WHAT YOU NEED TO DO: Count the lines in the data below that contain the word "perform", and reply with that number alone.

DATA LISTING:
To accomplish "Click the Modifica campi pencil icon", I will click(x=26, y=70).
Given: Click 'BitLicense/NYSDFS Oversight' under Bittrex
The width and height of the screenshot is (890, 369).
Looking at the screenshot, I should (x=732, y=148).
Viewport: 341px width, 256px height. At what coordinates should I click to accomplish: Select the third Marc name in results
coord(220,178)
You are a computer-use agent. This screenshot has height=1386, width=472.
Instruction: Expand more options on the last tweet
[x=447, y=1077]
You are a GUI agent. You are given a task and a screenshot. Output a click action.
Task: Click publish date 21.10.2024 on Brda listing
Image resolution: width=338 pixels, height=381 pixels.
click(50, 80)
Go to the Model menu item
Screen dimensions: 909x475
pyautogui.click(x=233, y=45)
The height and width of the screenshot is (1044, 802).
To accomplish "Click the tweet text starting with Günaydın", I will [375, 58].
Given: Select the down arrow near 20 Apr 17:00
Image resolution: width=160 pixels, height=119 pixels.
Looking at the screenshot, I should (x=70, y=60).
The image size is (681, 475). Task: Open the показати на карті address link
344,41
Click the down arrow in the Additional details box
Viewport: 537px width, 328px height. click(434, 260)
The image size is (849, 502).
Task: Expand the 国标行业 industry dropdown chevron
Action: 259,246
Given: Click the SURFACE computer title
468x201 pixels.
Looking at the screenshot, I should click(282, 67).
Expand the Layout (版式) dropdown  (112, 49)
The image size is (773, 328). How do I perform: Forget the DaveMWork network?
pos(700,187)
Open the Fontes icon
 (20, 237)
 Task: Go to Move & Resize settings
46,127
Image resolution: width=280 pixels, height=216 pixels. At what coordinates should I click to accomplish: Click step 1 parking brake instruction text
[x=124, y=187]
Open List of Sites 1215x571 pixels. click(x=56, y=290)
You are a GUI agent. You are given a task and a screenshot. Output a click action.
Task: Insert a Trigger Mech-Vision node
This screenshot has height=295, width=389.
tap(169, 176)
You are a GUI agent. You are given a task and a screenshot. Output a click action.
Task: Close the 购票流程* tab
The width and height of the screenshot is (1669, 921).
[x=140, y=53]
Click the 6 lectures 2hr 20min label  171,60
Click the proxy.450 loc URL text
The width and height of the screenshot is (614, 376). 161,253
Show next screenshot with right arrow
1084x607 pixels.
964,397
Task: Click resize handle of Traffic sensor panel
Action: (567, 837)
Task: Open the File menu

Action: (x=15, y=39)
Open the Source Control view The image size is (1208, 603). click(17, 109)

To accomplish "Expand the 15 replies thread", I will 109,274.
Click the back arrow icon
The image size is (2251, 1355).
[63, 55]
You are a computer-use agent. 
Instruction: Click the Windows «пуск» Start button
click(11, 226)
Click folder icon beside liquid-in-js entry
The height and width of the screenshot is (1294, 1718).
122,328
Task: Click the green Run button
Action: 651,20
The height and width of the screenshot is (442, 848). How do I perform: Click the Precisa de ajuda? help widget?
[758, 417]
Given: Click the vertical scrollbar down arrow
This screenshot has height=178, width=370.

TASK OUTPUT: 2